## CONSIGNE
Extrayez telles quelles les lignes allant de celle qui contient « Click the figure number N0053465 » jusqu'à celle qui contient « Action: pos(173,111) », ces deux lignes incluses. Ne reprenez pas les images dans la réponse.

## EXTRAITS DES LIGNES
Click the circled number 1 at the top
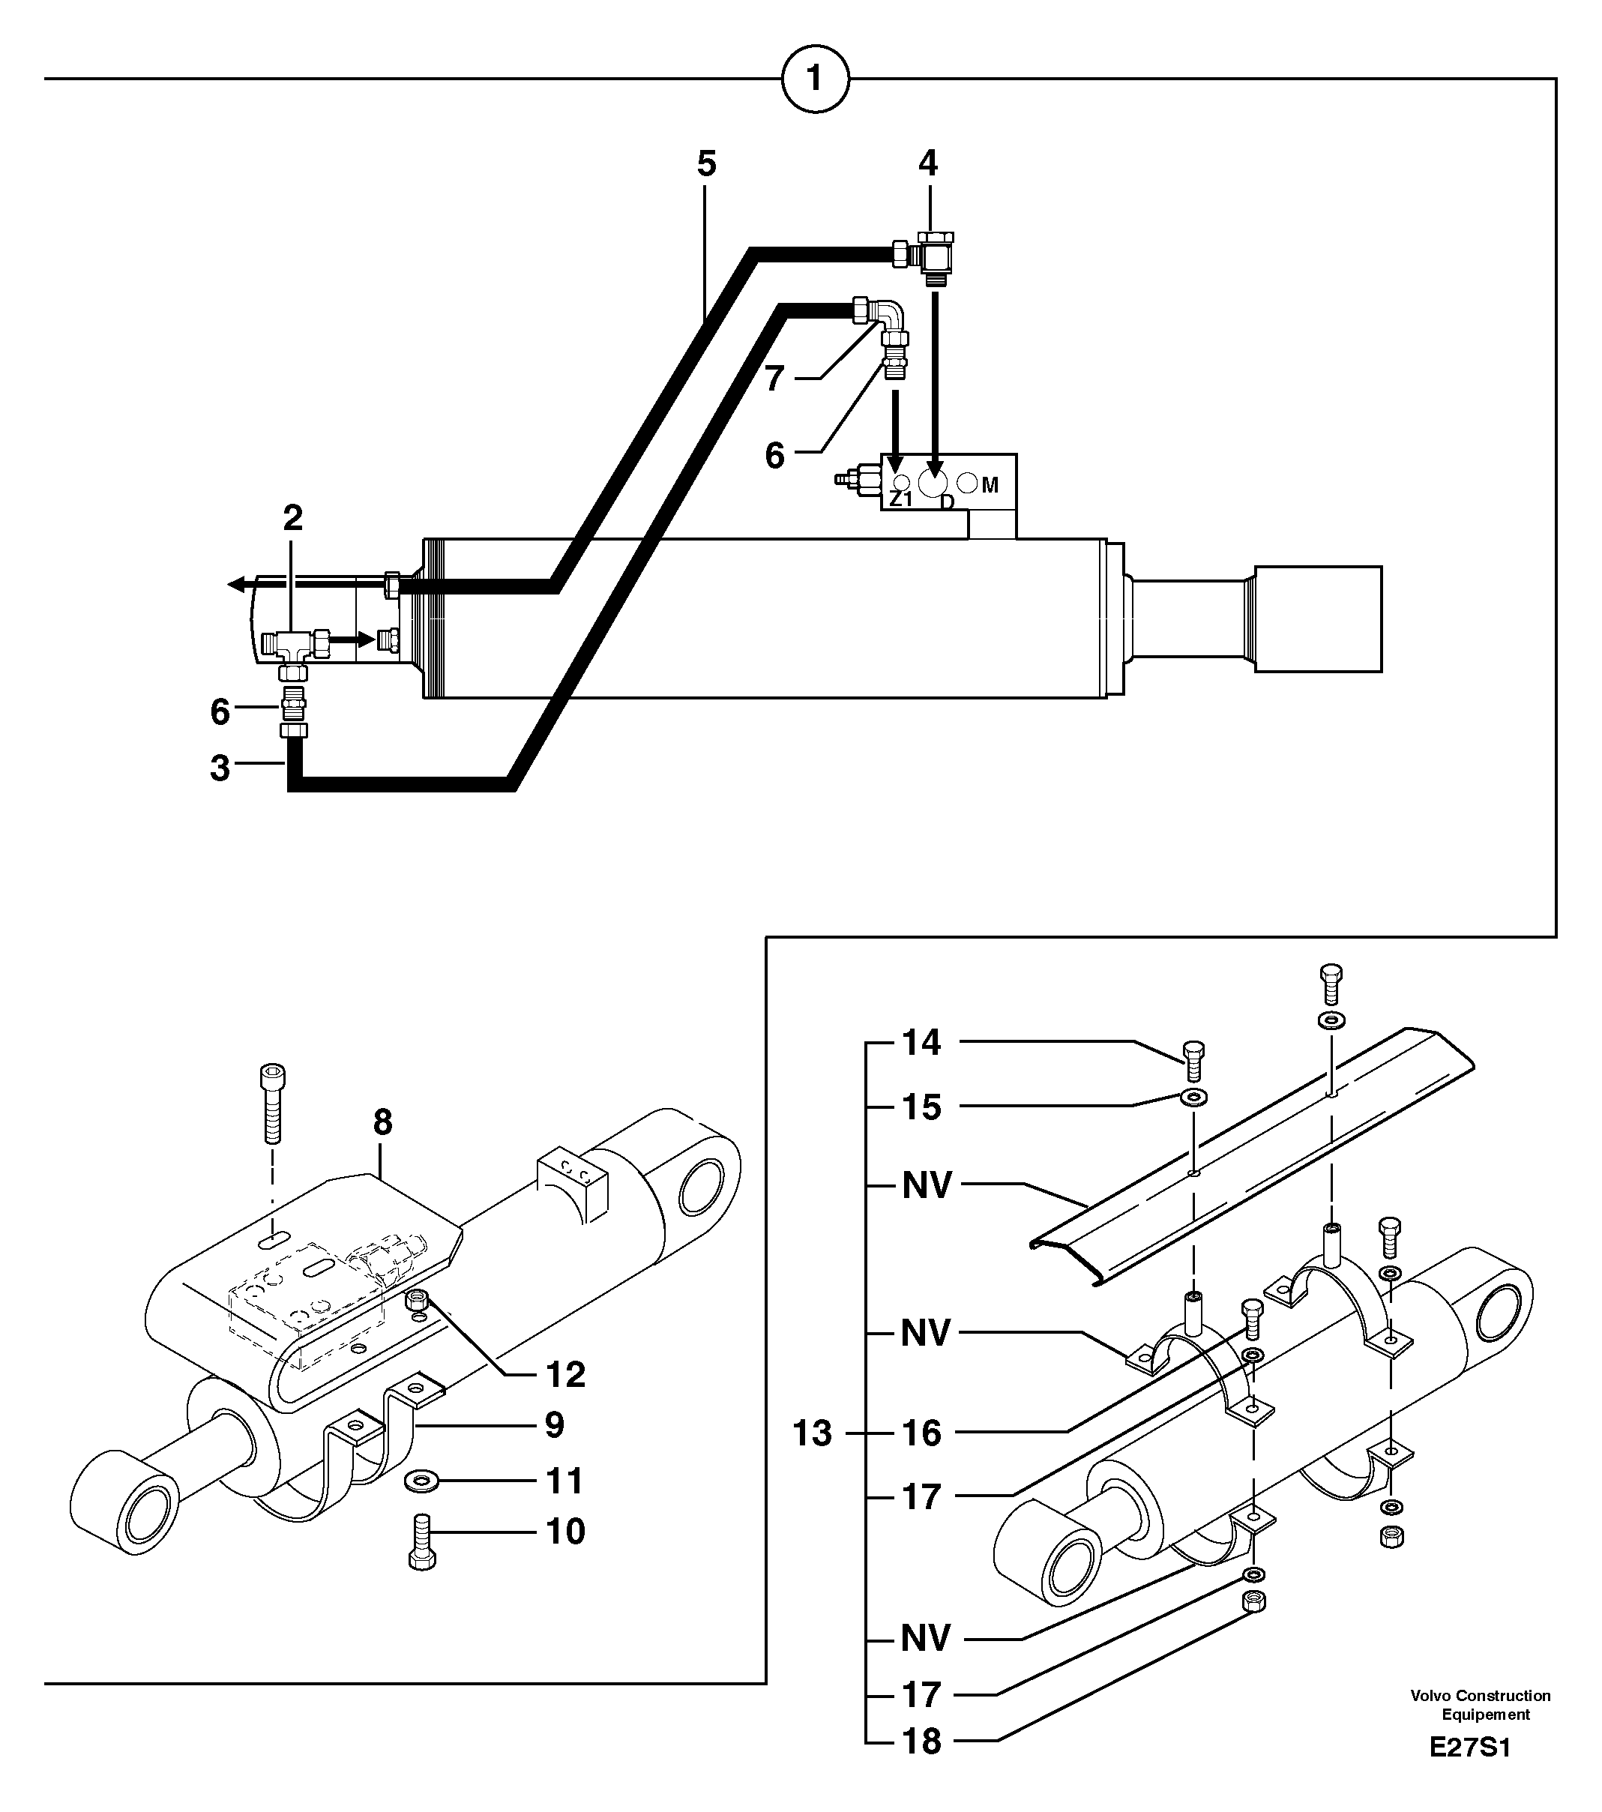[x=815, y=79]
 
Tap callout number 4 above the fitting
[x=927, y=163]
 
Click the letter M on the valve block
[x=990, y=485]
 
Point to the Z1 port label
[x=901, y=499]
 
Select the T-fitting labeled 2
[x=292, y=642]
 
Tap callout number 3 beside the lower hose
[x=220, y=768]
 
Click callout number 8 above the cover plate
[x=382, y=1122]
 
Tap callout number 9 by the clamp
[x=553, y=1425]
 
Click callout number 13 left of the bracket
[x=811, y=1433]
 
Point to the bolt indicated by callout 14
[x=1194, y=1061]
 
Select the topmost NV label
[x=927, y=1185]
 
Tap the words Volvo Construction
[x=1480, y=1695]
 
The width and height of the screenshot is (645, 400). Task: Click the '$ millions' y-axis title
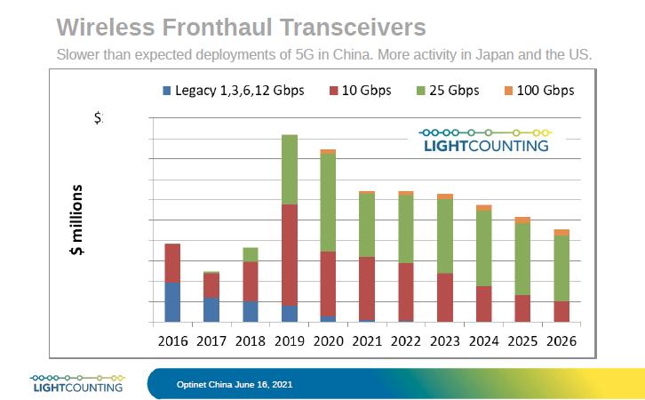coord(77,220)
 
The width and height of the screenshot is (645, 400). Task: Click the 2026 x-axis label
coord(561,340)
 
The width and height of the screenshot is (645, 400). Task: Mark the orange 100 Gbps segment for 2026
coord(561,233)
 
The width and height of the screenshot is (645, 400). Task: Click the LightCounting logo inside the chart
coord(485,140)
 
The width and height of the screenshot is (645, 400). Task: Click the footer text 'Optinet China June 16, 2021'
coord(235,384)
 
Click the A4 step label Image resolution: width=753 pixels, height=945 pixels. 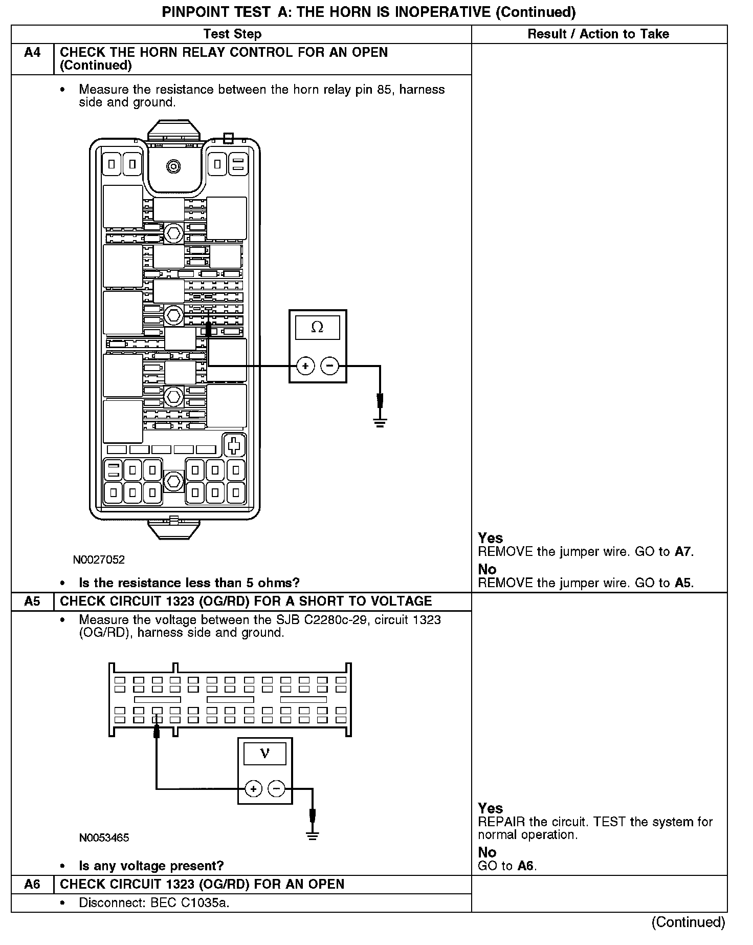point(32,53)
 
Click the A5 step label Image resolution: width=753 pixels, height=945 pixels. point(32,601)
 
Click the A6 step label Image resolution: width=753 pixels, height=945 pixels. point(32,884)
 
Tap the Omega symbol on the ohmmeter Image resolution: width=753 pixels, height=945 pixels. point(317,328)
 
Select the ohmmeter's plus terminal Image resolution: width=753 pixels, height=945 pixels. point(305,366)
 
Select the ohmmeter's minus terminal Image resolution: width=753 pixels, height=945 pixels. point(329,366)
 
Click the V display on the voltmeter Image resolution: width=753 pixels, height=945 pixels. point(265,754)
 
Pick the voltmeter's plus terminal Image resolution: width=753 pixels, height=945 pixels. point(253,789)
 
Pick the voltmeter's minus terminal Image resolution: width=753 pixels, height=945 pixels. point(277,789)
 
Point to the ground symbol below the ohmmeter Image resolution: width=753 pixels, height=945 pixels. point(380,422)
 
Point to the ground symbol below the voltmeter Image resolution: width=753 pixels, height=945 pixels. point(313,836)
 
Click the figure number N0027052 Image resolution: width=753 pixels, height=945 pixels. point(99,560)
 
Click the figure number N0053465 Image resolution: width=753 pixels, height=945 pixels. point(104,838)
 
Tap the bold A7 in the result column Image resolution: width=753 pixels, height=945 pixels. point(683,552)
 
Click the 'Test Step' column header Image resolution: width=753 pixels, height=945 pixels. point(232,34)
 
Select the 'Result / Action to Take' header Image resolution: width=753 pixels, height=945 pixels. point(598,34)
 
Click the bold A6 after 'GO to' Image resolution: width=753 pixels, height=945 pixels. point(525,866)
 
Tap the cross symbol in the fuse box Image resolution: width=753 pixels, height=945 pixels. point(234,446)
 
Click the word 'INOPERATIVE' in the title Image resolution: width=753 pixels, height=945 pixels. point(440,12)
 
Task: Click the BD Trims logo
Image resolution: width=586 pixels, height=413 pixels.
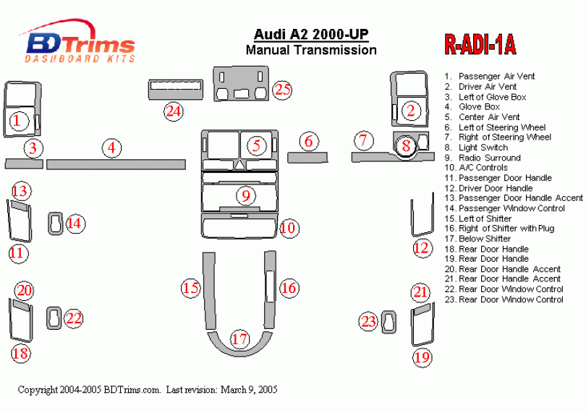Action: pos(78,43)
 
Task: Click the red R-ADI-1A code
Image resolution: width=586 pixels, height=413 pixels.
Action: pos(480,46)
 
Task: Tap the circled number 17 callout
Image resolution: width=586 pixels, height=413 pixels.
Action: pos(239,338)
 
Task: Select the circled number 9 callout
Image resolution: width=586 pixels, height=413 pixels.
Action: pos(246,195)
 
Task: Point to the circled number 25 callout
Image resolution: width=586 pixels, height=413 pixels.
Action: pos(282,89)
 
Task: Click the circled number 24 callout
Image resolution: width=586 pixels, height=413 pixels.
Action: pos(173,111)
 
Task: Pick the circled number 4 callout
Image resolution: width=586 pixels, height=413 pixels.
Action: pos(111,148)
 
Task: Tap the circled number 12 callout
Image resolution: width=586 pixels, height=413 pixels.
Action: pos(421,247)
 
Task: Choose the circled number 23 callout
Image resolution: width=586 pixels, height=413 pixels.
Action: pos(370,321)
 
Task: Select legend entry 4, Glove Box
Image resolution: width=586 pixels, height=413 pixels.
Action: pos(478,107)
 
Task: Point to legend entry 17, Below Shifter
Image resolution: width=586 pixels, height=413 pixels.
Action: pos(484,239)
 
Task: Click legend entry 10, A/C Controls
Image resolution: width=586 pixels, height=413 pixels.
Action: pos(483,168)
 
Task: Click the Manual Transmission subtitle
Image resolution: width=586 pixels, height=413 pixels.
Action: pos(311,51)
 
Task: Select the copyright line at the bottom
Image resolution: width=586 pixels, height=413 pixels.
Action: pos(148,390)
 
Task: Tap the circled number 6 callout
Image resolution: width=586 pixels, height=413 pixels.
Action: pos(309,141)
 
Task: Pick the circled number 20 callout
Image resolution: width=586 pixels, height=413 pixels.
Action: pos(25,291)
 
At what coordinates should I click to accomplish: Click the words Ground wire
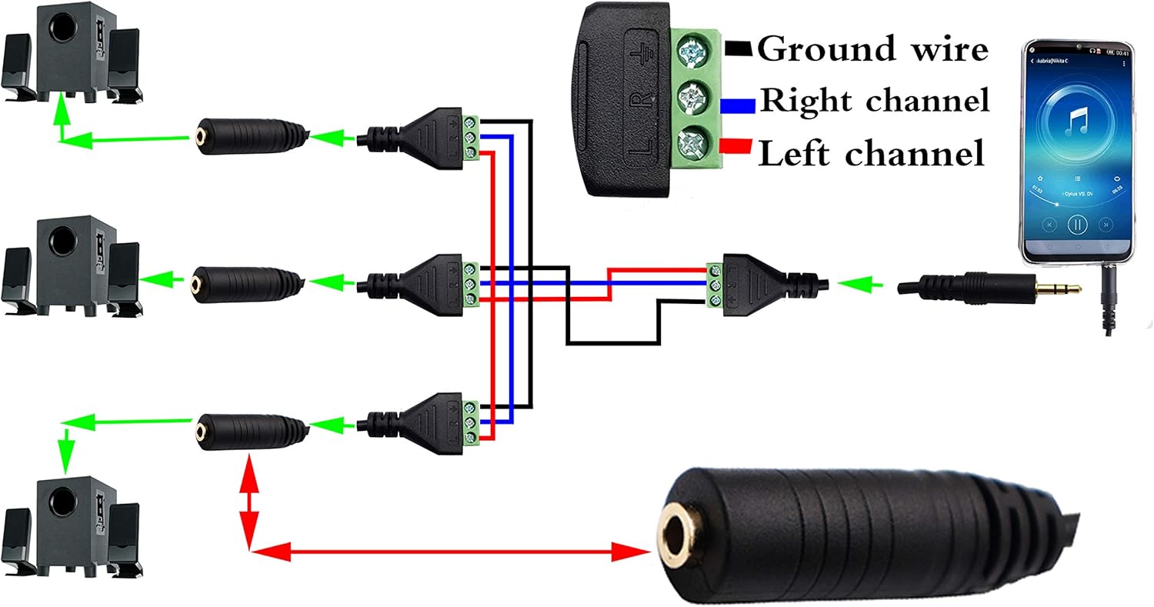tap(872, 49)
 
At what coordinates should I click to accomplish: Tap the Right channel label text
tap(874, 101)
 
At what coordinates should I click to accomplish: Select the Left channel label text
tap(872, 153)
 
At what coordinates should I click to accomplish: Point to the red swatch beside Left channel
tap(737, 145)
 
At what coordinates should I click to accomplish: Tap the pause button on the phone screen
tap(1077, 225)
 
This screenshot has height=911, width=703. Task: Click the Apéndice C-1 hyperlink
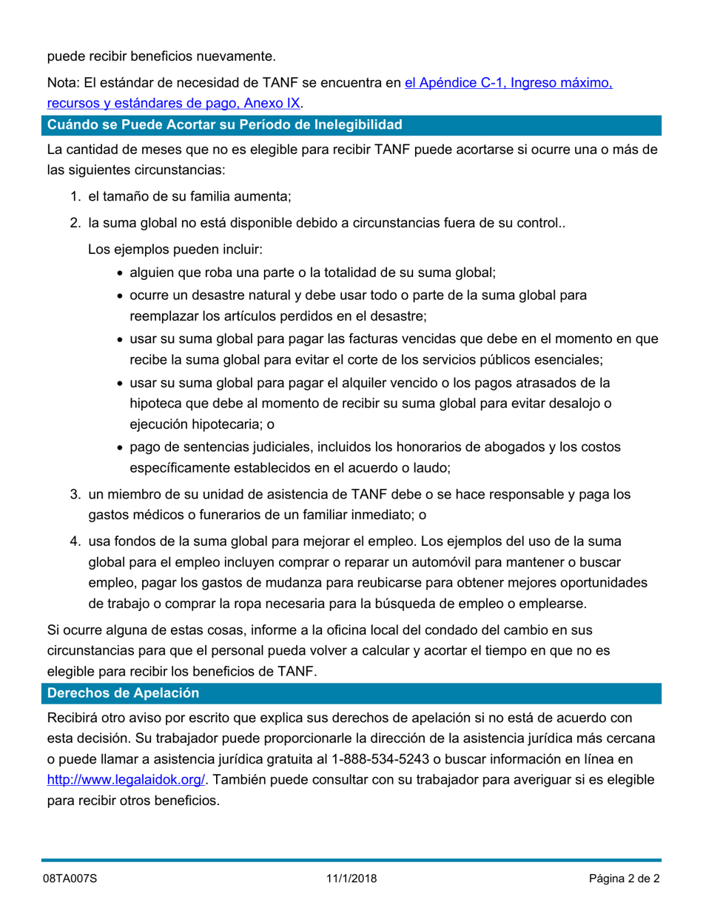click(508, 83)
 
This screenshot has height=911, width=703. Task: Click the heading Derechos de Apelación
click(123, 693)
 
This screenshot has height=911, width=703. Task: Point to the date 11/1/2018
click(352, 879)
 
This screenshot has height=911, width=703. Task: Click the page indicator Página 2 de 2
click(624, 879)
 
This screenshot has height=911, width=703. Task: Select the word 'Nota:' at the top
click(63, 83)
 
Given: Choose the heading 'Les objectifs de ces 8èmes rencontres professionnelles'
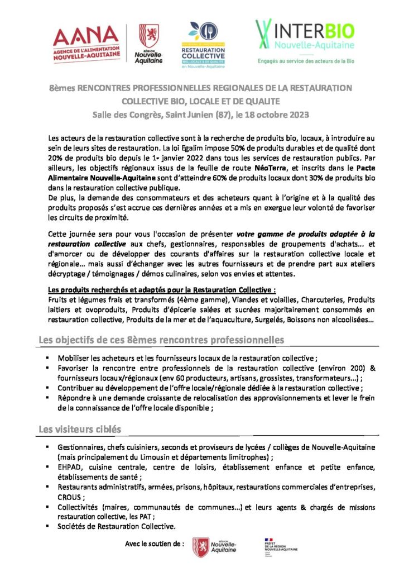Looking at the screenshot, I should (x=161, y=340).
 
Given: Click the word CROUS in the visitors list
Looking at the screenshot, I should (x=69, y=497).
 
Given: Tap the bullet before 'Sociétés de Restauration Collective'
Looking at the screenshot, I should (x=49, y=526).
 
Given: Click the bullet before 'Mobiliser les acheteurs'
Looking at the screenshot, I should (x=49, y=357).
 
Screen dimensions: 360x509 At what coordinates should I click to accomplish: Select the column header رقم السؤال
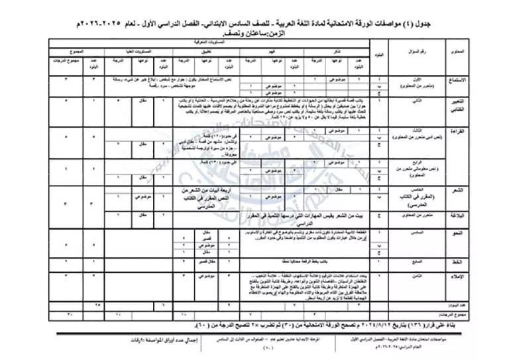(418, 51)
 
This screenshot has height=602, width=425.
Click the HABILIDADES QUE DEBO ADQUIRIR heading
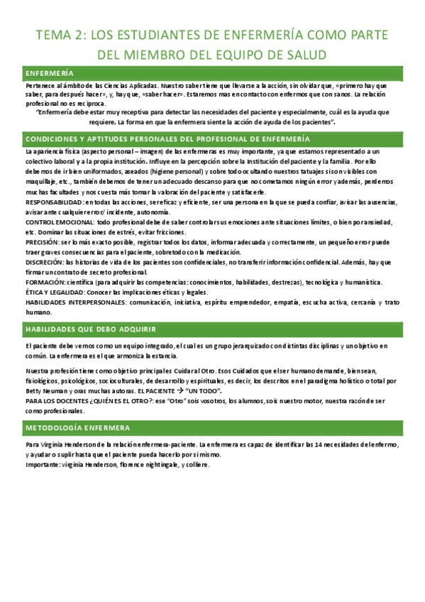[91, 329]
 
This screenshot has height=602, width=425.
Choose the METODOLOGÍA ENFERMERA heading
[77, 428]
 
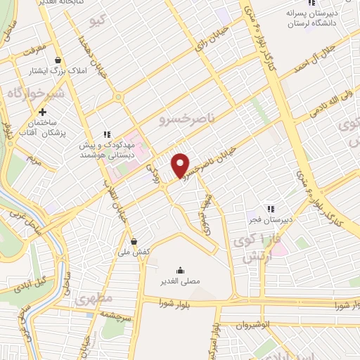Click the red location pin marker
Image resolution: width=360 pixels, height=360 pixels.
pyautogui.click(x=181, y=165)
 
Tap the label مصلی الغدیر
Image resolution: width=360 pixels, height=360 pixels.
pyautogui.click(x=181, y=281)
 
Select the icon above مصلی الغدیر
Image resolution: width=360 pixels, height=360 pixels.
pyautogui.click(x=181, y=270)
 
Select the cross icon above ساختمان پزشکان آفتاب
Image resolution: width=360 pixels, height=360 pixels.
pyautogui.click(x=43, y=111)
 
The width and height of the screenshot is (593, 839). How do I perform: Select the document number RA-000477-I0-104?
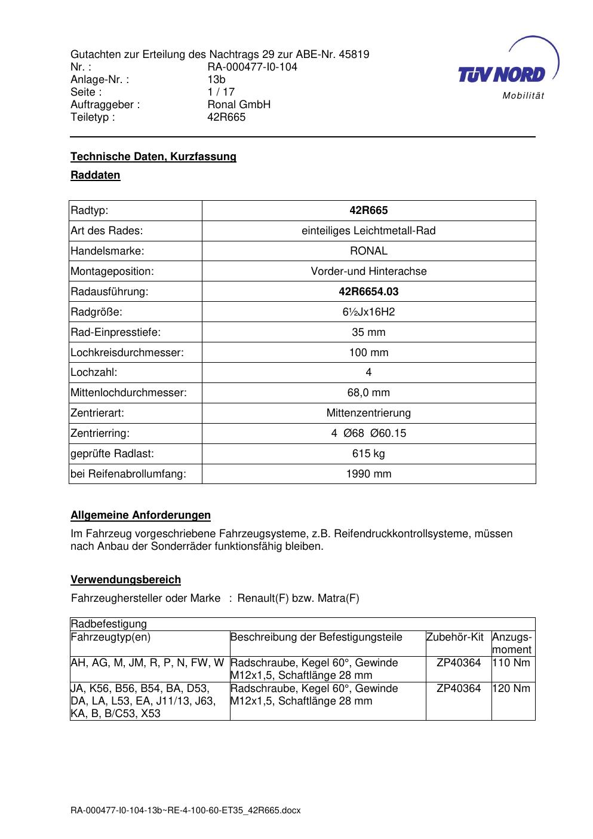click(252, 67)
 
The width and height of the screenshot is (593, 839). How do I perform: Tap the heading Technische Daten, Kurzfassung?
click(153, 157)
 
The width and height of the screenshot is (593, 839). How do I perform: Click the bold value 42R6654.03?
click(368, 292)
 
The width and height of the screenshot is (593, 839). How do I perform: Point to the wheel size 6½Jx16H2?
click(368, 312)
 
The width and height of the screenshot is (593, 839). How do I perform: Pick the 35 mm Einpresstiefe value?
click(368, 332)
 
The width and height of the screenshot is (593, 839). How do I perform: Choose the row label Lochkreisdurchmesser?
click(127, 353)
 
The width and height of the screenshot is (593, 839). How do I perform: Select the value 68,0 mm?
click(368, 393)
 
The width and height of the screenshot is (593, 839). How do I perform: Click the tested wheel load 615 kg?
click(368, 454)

## RÉPONSE COMPLÈTE
Click the figure number N0053465 Image resolution: width=753 pixels, height=945 pixels. point(104,838)
 
Tap the bold A7 in the result column Image resolution: width=753 pixels, height=945 pixels. point(683,552)
 
Click the 'Test Step' column header Image resolution: width=753 pixels, height=945 pixels. point(232,34)
 
Select the 'Result / Action to Take' header Image resolution: width=753 pixels, height=945 pixels. point(598,34)
 
Click the bold A6 after 'GO to' Image resolution: width=753 pixels, height=945 pixels. point(525,866)
 
Tap the cross symbol in the fuse box Image resolution: width=753 pixels, height=945 pixels. point(234,446)
 
Click the word 'INOPERATIVE' in the title Image resolution: width=753 pixels, height=945 pixels. point(440,12)
 
Task: Click the BD Trims logo
Image resolution: width=586 pixels, height=413 pixels.
Action: pos(78,43)
 
Task: Click the red R-ADI-1A code
Image resolution: width=586 pixels, height=413 pixels.
Action: pos(480,46)
 
Task: Tap the circled number 17 callout
Image resolution: width=586 pixels, height=413 pixels.
Action: pos(239,338)
 
Task: Select the circled number 9 callout
Image resolution: width=586 pixels, height=413 pixels.
Action: pos(246,195)
 
Task: Point to the circled number 25 callout
Image resolution: width=586 pixels, height=413 pixels.
Action: pos(282,89)
 
Task: Click the circled number 24 callout
Image resolution: width=586 pixels, height=413 pixels.
Action: pos(173,111)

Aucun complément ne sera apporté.